(Data entries)
★ ★ ★ ★ ★ ★ ★

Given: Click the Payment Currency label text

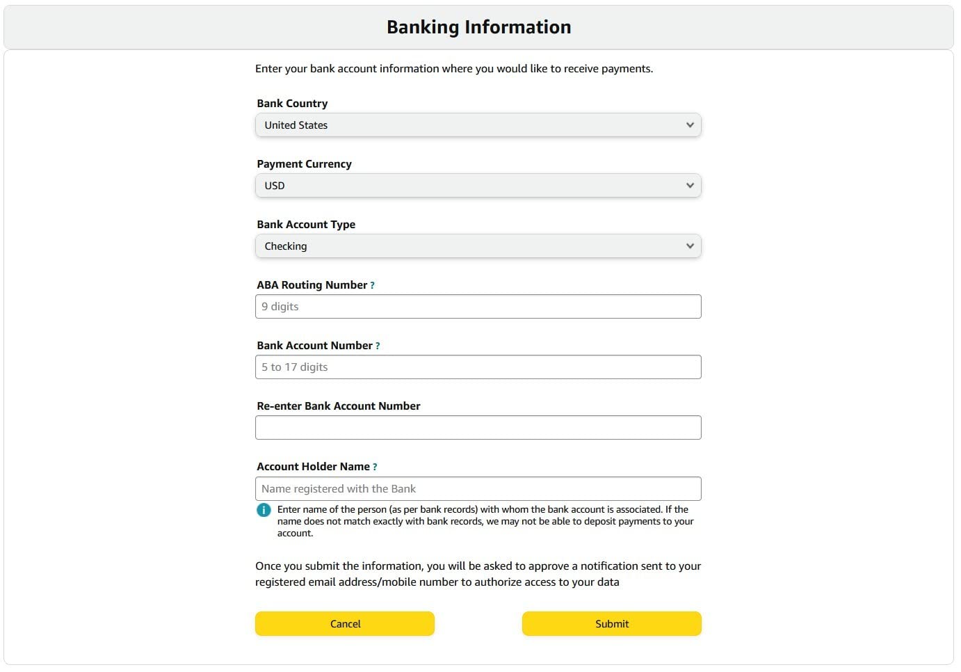Looking at the screenshot, I should (x=304, y=164).
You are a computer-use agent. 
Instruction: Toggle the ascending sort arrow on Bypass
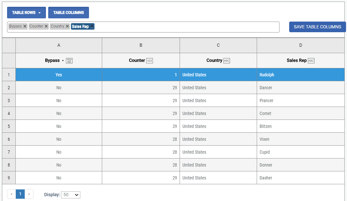[63, 61]
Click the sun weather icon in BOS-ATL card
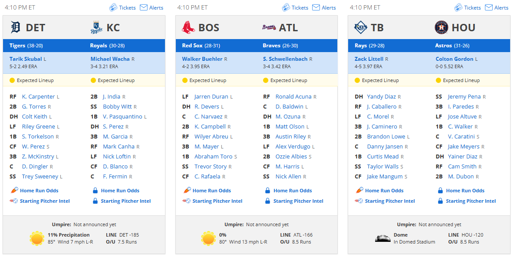 (208, 239)
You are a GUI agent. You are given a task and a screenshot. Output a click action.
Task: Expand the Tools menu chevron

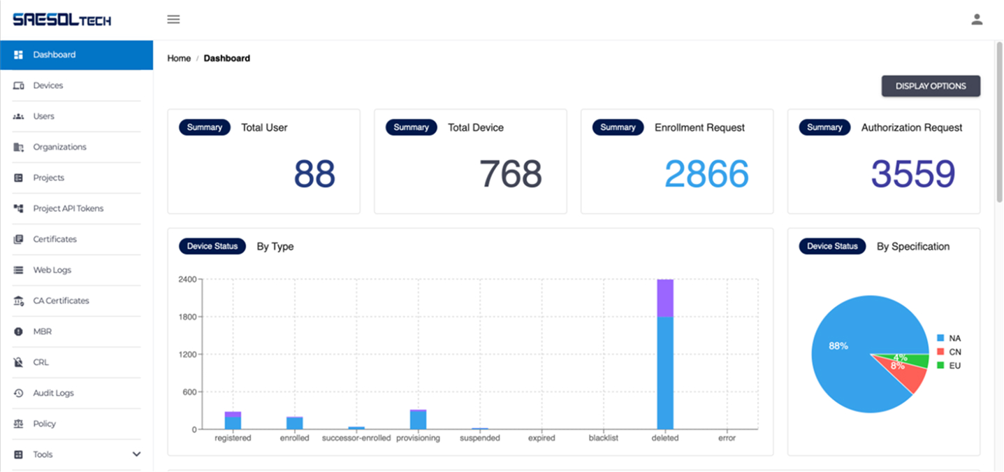coord(136,455)
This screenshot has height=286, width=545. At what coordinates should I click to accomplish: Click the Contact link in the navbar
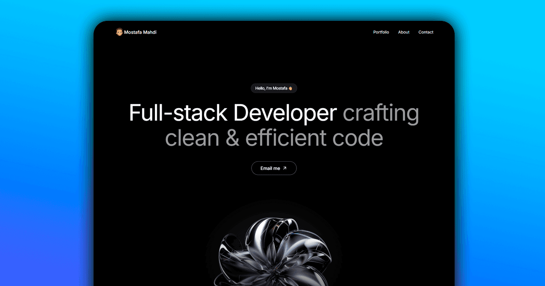tap(426, 32)
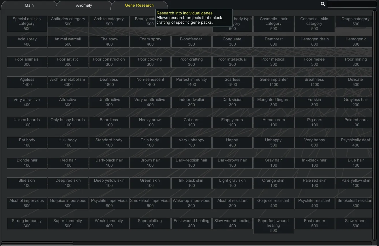379x246 pixels.
Task: Pick the Perfect immunity research
Action: (192, 82)
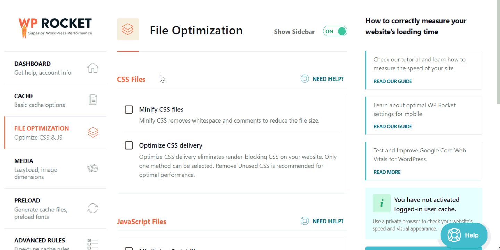Screen dimensions: 500x250
Task: Click the File Optimization layers icon in sidebar
Action: click(x=93, y=132)
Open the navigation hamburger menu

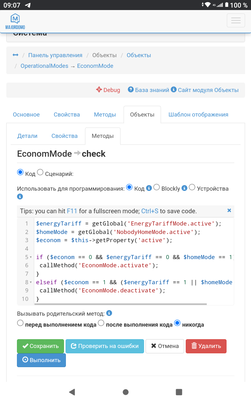[x=236, y=20]
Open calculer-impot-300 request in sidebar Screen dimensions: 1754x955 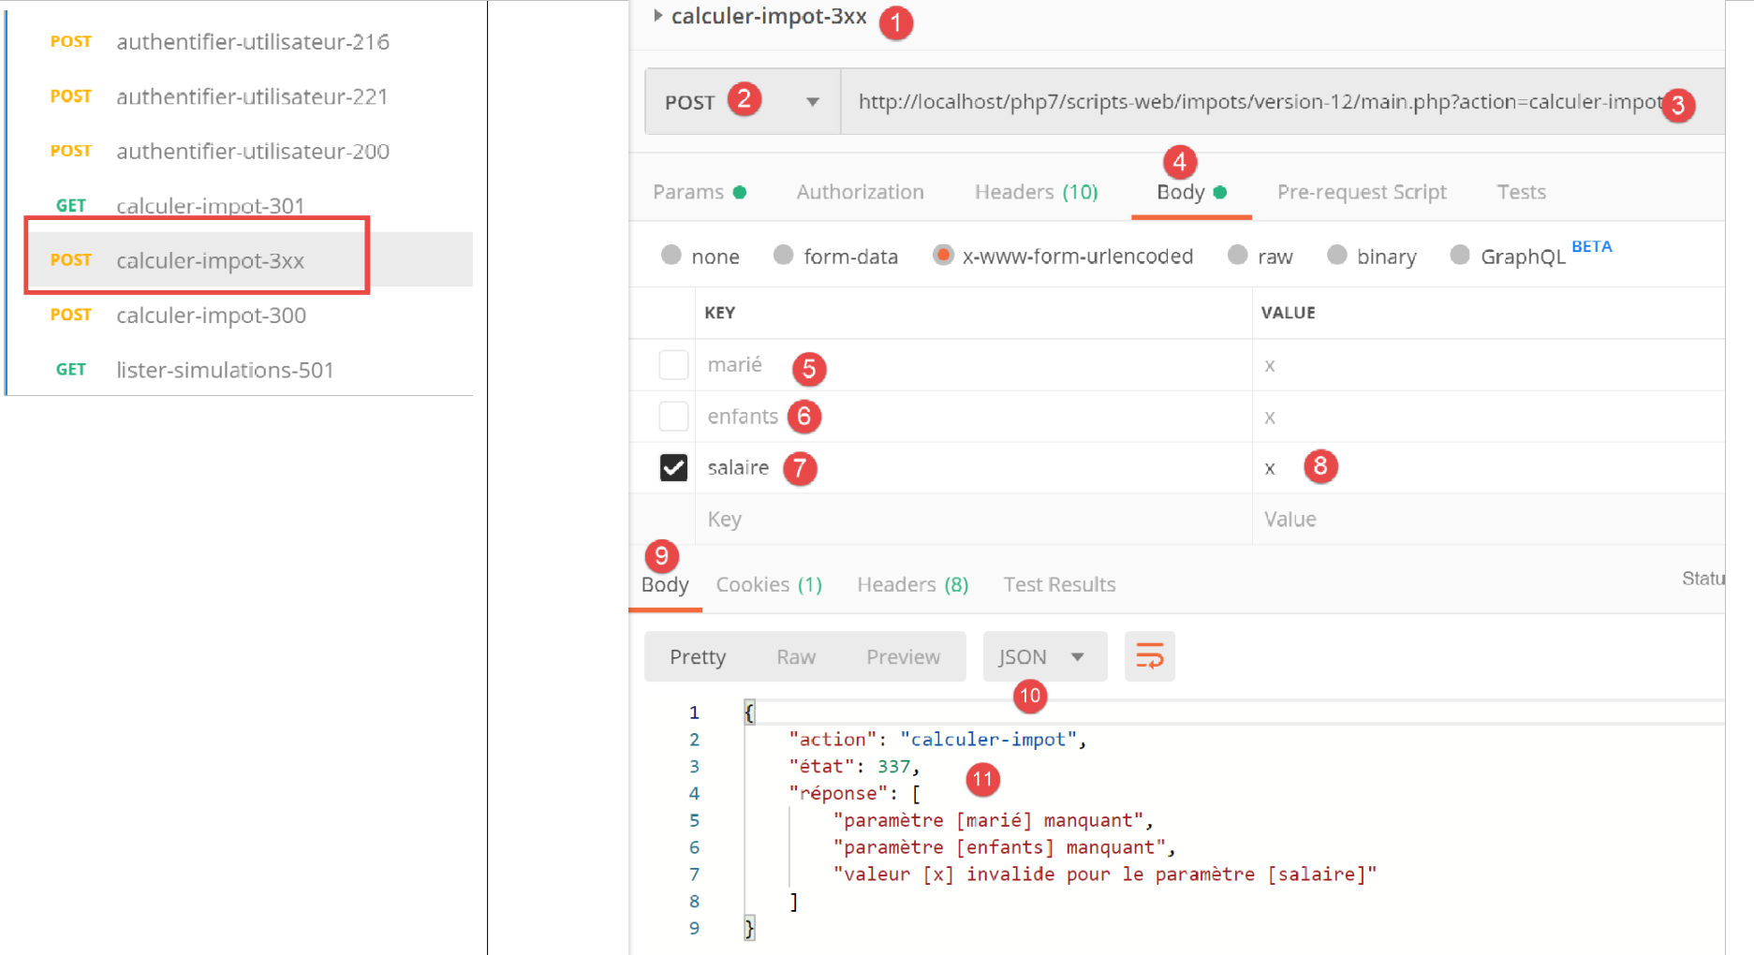coord(211,315)
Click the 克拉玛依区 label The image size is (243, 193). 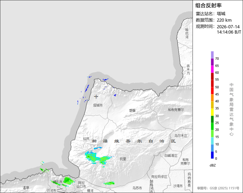(x=159, y=177)
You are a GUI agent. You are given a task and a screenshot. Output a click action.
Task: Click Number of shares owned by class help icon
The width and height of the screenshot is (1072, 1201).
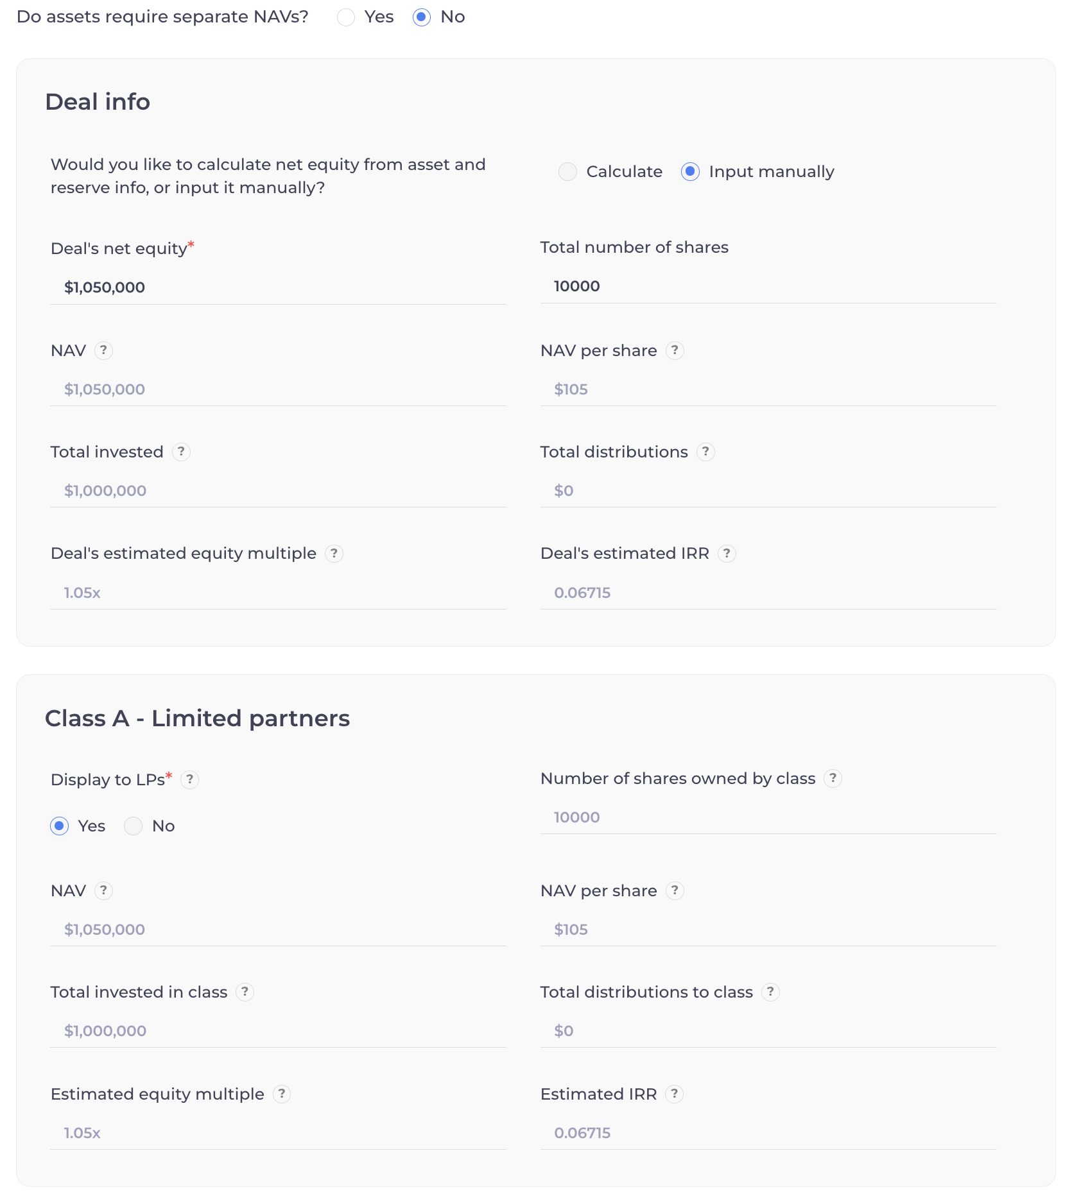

★ ★ ★ ★ ★ ★ ★

Task description: Only the lines from the one containing "Task: Click Number" through the end of the data above are to be output, exactly and without pictures.

Result of the task:
Task: Click Number of shares owned by class help icon
The width and height of the screenshot is (1072, 1201).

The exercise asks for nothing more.